### DESCRIPTION OF THE TASK
Copy out, unchanged, the stretch of the items from the line containing "Collapse the VM" through the end of the items, including both ends.

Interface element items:
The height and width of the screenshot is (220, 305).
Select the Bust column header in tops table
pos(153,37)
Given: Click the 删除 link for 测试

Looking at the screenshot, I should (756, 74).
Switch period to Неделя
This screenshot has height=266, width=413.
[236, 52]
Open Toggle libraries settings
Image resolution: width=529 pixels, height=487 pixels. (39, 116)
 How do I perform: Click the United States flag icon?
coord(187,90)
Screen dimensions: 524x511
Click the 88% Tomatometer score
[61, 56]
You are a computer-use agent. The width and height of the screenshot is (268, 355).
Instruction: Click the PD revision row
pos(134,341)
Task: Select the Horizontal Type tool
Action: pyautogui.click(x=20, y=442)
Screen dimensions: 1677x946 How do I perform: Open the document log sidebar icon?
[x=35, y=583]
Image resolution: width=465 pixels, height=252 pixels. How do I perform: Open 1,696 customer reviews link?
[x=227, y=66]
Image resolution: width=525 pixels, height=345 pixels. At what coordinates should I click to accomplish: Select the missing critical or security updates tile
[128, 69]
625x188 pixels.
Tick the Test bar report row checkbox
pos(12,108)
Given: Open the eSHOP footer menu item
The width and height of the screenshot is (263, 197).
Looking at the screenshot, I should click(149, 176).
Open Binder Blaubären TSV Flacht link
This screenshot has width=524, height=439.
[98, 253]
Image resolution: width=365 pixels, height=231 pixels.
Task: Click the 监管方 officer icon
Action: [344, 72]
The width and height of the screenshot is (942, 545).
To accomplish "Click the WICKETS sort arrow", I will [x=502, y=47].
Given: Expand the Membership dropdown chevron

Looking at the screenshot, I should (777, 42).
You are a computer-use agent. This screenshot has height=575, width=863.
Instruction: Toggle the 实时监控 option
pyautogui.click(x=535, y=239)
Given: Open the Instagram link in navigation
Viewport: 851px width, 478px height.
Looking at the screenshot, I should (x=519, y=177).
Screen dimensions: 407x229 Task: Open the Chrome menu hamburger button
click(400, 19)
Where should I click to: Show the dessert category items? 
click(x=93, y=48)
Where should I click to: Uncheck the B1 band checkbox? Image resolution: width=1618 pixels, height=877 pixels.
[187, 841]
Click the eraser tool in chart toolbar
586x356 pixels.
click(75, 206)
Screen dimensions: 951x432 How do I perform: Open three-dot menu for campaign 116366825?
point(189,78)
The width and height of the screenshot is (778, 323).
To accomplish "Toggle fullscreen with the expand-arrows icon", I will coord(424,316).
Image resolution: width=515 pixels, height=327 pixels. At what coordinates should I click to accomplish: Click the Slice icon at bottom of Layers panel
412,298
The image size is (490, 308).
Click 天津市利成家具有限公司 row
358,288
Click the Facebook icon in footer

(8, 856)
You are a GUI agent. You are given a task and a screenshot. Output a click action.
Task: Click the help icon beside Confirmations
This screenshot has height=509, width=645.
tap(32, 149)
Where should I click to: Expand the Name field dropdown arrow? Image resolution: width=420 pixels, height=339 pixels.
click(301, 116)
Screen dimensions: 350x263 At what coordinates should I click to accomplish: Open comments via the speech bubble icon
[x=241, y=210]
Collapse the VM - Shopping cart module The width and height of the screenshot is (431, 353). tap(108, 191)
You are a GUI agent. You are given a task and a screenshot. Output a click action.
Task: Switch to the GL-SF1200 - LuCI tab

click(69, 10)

### ANSWER FOR THE TASK
Collapse the VM - Shopping cart module The width and height of the screenshot is (431, 353). tap(108, 191)
You are a GUI agent. You are given a task and a screenshot. Output a click action.
Task: Switch to the GL-SF1200 - LuCI tab

click(69, 10)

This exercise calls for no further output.